生成式人工智能在重症医学住院医师规范化培训考核中的应用探索

The Application of Generative Artificial Intelligence in the Assessment of Critical Care Medicine for Standardized Resident Physician Training

  • 摘要: 目的 探索生成式人工智能(generative artificial intelligence,GAI)在重症医学住院医师规范化培训考核中的应用效果。方法 以2024年6—9月在北京协和医院、北京友谊医院重症医学科进行规范化培训的住院医师和具有规范化培训教师资格的教学医师作为研究对象。采用通义千问2.5版本生成的2套GAI试卷以及人工生成的1套试卷对所有住院医师进行考核,答案由教学医师和通义千问2.5版本分别进行批阅评分。对比人工和GAI批阅评分结果,并收集住院医师和教学医师对GAI试卷与人工试卷的评价情况。结果 共35名住院医师和11名教学医师纳入本研究。住院医师2套GAI试卷的单项选择题得分均高于人工试卷(P均<0.05),但多项选择题得分均低于人工试卷(P均<0.05),三套试卷简答题的GAI批阅评分与人工批阅评分差异均无统计学意义(P均>0.05)。主观评价方面,教学医师(P=0.007)和住院医师(P=0.008)均认为GAI试卷难度较低,但在内容准确性、与培训大纲一致性方面与人工试卷差异均无统计学意义(P均>0.05)。

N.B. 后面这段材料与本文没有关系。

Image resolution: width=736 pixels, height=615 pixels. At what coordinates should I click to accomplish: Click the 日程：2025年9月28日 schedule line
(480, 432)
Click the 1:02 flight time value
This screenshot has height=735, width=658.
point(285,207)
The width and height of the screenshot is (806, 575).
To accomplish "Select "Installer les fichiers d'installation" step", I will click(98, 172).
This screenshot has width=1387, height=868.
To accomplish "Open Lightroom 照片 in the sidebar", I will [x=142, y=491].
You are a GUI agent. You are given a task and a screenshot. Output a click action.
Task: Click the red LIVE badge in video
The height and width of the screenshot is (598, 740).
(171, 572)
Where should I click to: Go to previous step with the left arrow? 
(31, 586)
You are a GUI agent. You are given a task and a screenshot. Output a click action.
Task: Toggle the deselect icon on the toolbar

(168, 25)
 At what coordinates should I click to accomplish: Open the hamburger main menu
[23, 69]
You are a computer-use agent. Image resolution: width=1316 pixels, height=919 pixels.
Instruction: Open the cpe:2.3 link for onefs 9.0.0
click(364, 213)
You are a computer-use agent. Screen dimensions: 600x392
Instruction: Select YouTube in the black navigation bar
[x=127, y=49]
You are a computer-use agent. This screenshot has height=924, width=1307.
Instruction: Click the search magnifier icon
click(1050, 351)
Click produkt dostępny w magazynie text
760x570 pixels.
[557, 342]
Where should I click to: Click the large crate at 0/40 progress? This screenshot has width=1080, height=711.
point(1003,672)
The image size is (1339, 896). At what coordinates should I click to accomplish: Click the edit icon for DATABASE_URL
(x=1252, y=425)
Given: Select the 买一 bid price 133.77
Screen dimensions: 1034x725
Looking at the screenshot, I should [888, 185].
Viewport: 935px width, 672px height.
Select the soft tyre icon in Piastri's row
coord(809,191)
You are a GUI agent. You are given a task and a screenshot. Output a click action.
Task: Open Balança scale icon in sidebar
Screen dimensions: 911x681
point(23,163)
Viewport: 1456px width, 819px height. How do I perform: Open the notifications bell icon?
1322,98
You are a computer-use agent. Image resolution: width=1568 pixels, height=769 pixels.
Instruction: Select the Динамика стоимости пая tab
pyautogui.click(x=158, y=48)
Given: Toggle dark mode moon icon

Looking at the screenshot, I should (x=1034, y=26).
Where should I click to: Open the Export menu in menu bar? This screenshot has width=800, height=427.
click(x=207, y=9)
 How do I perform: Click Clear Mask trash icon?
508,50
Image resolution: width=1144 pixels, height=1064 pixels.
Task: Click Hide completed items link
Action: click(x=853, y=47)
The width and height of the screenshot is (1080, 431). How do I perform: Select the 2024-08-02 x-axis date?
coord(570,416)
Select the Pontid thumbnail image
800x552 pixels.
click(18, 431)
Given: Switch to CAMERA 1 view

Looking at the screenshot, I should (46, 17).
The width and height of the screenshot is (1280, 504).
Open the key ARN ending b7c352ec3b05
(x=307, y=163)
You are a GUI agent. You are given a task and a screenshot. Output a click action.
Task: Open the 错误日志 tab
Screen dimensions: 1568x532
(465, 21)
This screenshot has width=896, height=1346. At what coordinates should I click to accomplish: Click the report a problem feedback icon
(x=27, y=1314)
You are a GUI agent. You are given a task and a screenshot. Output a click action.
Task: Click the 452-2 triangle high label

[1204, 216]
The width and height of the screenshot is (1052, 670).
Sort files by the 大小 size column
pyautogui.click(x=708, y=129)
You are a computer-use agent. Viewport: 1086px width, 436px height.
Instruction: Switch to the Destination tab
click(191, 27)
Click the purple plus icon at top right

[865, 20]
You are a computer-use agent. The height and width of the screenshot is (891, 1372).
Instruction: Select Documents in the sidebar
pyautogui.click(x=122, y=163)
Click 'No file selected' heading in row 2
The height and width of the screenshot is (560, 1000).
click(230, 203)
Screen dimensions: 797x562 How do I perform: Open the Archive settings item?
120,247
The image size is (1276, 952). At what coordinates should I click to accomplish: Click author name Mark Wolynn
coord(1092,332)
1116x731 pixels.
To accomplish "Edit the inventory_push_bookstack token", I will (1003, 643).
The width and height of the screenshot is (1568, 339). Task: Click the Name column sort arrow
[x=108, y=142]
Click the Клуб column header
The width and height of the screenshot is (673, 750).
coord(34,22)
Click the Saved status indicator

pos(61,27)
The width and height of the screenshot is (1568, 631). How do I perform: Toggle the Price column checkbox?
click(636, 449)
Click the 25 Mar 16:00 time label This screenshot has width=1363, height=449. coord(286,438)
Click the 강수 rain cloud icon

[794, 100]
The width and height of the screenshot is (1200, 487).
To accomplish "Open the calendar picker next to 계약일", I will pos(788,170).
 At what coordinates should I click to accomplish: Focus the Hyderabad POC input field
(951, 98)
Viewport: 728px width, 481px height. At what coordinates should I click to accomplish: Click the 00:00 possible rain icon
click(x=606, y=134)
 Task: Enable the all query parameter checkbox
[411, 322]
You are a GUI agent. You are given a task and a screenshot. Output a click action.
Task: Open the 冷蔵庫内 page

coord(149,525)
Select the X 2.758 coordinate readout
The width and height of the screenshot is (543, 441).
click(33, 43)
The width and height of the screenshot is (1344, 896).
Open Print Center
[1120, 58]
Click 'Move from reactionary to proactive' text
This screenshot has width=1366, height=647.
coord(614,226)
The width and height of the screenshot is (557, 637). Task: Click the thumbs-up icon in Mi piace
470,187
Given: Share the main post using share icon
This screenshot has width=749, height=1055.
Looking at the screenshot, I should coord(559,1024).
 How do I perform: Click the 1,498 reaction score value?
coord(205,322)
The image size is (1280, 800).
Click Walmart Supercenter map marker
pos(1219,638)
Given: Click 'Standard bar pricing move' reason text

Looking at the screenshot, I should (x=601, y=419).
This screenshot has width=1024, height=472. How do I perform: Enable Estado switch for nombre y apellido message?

结论 GAI在生成试卷和批阅评分方面与人工试卷相当,但在试题难度方面有待进一步优化。GAI有望成为提高住院医师教学考核效率的重要工具。

     

    Abstract: Objective To explore the application effectiveness of generative artificial intelligence (GAI) in the standardized training assessment of critical care medicine residents. Methods The study subjects included residents undergoing standardized training in the critical care medicine departments of Peking Union Medical College Hospital and Beijing Friendship Hospital from June to September 2024, as well as teaching physicians qualified for standardized training instruction. Two sets of GAI-generated examination papers (using Tongyi Qianwen 2.5) and one set of human-generated examination papers were administered to all residents. The answers were graded separately by teaching physicians and Tongyi Qianwen 2.5. The grading results from human and GAI evaluations were compared, and feedback from both residents and teaching physicians on the GAI-generated and humangenerated papers was collected. Results A total of 35 residents and 11 teaching physicians were included in the study. The scores of residents on single-choice questions from the two GAI-generated papers were significantly higher than those from the human-generated paper (both P<0.05), while the scores on multiple-choice questions were significantly lower (both P<0.05). There were no statistically significant differences in the grading of shortanswer questions among the three papers (all P>0.05). In terms of subjective evaluations, both teaching physicians (P= 0 0.007) and residents (P= 0 0.008) perceived the GAI-generated papers as less difficult. However, there were no significant differences in content accuracy or alignment with the training syllabus between the GAI-generated and human-generated papers(all P>0.05). Conclusions GAI performs comparably to human-generated papers in terms of examination paper creation and grading, but further optimization is needed regarding question difficulty. GAI holds promise as a valuable tool for enhancing the efficiency of resident teaching assessments.